Rappelé récemment à ma mémoire par une discussion avec une amie excellente lectrice et par la parution en français de l’essai "Le livre multiple", ce roman se focalise en apparence sur le sexe, puisqu’il raconte, en changeant systématiquement et minutieusement les points de vue, les épisodes de la vie sexuelle, de l’installation en ménage à trois et de l’échec probable ultérieur d’un jeune Londonien, acteur débutant de théâtre, et de deux jeunes Londoniennes, respectivement étudiante en architecture et actrice de spots publicitaires "en attendant mieux", épisodes par ailleurs pour partie comme filtrés et décantés par le regard opportunément aveugle d’un père bienveillant.

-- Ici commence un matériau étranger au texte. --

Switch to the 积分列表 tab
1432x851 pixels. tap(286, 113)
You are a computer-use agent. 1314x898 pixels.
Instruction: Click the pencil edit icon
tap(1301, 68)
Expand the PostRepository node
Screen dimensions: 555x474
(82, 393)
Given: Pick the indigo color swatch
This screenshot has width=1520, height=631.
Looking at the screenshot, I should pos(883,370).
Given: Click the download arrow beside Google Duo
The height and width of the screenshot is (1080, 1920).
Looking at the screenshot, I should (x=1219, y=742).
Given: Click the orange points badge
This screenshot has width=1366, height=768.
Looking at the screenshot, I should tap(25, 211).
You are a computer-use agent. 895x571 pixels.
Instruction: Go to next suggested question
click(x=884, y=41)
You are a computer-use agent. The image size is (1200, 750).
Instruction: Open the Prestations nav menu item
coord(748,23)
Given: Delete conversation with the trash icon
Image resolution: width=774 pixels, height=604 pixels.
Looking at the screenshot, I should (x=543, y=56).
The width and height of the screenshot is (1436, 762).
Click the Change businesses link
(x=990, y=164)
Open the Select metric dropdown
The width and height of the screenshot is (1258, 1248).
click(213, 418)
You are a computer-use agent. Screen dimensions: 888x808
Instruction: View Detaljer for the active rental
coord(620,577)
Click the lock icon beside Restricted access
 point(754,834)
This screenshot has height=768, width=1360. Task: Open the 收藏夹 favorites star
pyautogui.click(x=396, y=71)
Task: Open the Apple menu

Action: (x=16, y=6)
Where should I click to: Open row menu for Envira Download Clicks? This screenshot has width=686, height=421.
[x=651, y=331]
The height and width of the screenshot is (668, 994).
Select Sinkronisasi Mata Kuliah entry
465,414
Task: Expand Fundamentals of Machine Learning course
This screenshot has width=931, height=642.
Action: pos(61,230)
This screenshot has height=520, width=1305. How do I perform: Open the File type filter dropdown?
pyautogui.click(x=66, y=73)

Direct et cru, ne lésinant pas sur les descriptions parfois extrêmement précises, "Politique", comme son titre le suggère, est bien loin de se limiter à un exercice jubilatoire de nombrilisme bobo, fût-il anglais et particulièrement épicé.
Par le jeu inlassable d’un narrateur "à l’ancienne", omniscient et interventionniste, qui prend régulièrement à partie sa lectrice ou son lecteur pour feindre de le rassurer, de le guider ou de lui expliquer telle ou telle perspective, Adam Thirlwell, comme le fit peu auparavant dans un tout autre registre Nick Hornby ("La bonté, mode d’emploi" (2001) – l’un des moins bons romans de l’auteur sans doute, ce qui ne l’empêche pas du tout d’être savoureux), décortique mine de rien le rôle social et politique de la bienveillance (ou de la bonté), et engendre en riant de jouissifs paradoxes d’altercations entre altruisme et égoïsme, aux résultats souvent bien tristes, illustrant malicieusement et néanmoins très sérieusement l’immémorial "L’enfer est pavé de bonnes intentions".
"Les conceptions sont nombreuses touchant le fait de parler pendant le sexe. Il y a de nombreuses façons de parler pendant le sexe. Certains aiment crier des ordres. Par exemple, ils disent : "Suce ma queue". Les ordres peuvent devenir très paradoxaux. Par exemple parfois un garçon va dire : "Demande-moi si tu peux sucer ma queue" – ce qui est ordonner une demande. Ou une fille ou un garçon va dire : "Dis-moi de sucer ta queue" – ce qui est ordonner un ordre. Ce qui métamorphose presque l’ordre en demande. D’autres veulent que ce soit leur partenaire qui parle. Ils veulent entendre des obscénités gutturales et profuses. Ce qui est particulièrement excitant quand quelqu’un soupçonne son ou sa partenaire d’être coincé. D’un autre côté, il y a des gens pour qui la parole est simplement rassurante. En fait, parfois ils n’ont même pas besoin de la parole pour obtenir le réconfort dont ils ont besoin. Le bruit suffit amplement. Pour ces gens, le bruit est une version de la parole. L’autre extrême, je suppose, implique un certain degré de déplacement de la réalité ou de jeu de rôle. Beaucoup de gens aiment être quelqu’un d’autre pendant le sexe. Beaucoup de gens aiment imaginer que quelqu’un d’autre est quelqu’un d’autre pendant le sexe."
Même si le Michel Foucault de l’ "Histoire de la Sexualité" rôde souvent en arrière-plan (sans doute davantage que le Sade et le Stendhal que Thirlwell, joueur, se plait à citer avec force clins d’œil), c’est à Milan Kundera (que l’auteur admire profondément et qui, semble-t-il, le lui rend bien), tout particulièrement celui des "Risibles amours" (1970) et du "Livre du rire et de l’oubli" (1979), que le subtil moralisme socio-politique, ici à l’œuvre sous couvert de psychologie transfigurant certains effets de comptoir, pour notre plus grande joie, fait écho de la manière la plus manifeste, ayant également à cœur, trente ans plus tard, d’ancrer sa réflexion maligne et songeuse au creux éclatant de la futilité contemporaine.
Pour beaucoup de raisons, le slogan extrait de la recension par le Monde des Livres ("Un de ces livres que l’on a immédiatement envie d’offrir à ses proches") semble ici tout particulièrement justifié.